Wczorajsze starcie z PGE Skrą Bełchatów dostarczyło nam ogromu emocji. Pięciosetowy mecz, walka do ostatnich piłek, a ostatecznie zwycięstwo w tie-breaku i 2 ogromnie cenne punkty na koncie. O komentarz pomeczowy poprosiliśmy naszego środkowego Moustaphę M’Baye, który zagrał świetne spotkanie.

Moustapha M’Baye, środkowy:

To zwycięstwo bardzo nas cieszy. Przed meczem odbyliśmy w drużynie trudną rozmowę. Wynieśliśmy z niej, że każdy z nas wierzy w zespół. Powiedzieliśmy sobie, że nie możemy patrzeć, kto stoi po drugiej stronie siatki. Musimy się skupić na sobie, swojej pierwszej akcji, zagrywce. Wiemy, że potrafimy dobrze zagrać.

Może być wielu mistrzów treningu, ale wyjść i pokazać swoje umiejętności przed publicznością w warunkach meczowych nie każdy potrafi. To zupełnie inna bajka. Dzisiaj nam się udało. Czuliśmy się pewni siebie i swoich umiejętności. Nie zwalnialiśmy ręki, dzięki czemu potem nasza gra przerodziła się w zabawę. Po prostu cieszyliśmy się siatkówką. Nawet w momencie, gdy uciekło nam zwycięstwo za 3 punkty, żaden z nas nawet nie pomyślał: „A mogliśmy mieć komplet punktów…”. Po prostu graliśmy dalej: tie-break, super, są emocje, są kibice. Fani dziś dopisali w hali, było bardzo miło. A my robiliśmy to, co kochamy: graliśmy w siatkówkę.

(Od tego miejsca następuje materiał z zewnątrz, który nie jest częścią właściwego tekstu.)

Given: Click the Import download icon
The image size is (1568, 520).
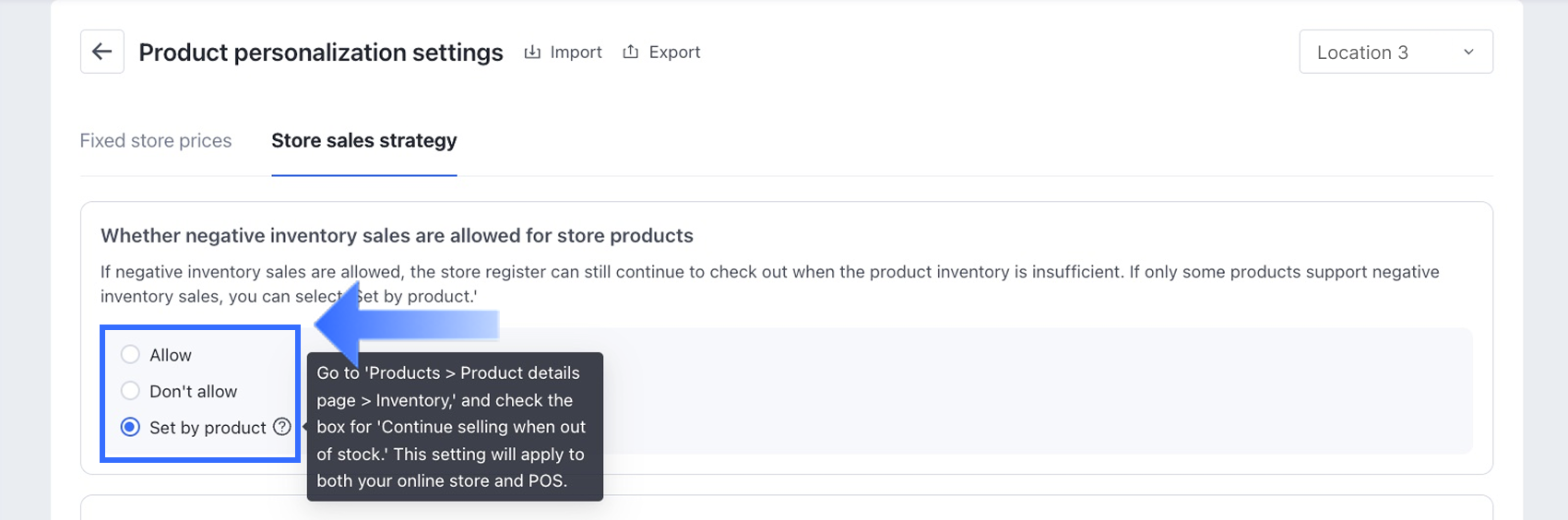Looking at the screenshot, I should point(532,52).
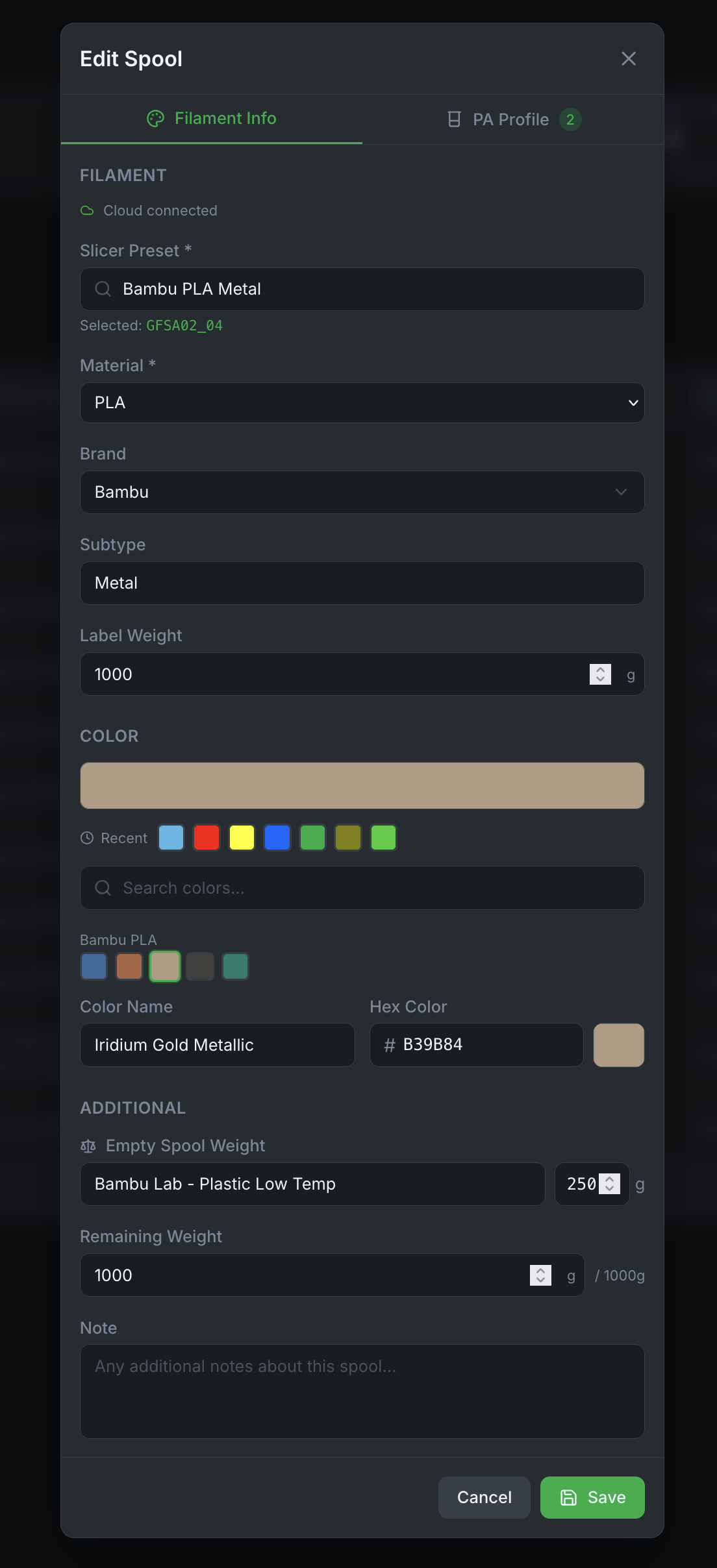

Pokazaliśmy dzisiaj, że potrafimy bronić. Walczyliśmy o każdą piłkę, a to podrywa zespół do walki. Wiadomo, że nie zawsze odratuje się piłkę, która wydaje się stracona. Za którymś razem jednak się uda, a czasem jedna dobra akcja może zadecydować o losach spotkania. Patrząc natomiast na aspekt psychologiczny – gdy widzi się, jak kolega z drużyny biegnie do każdej piłki bez zastanowienia, jest to znak, że walczymy i się nie poddajemy.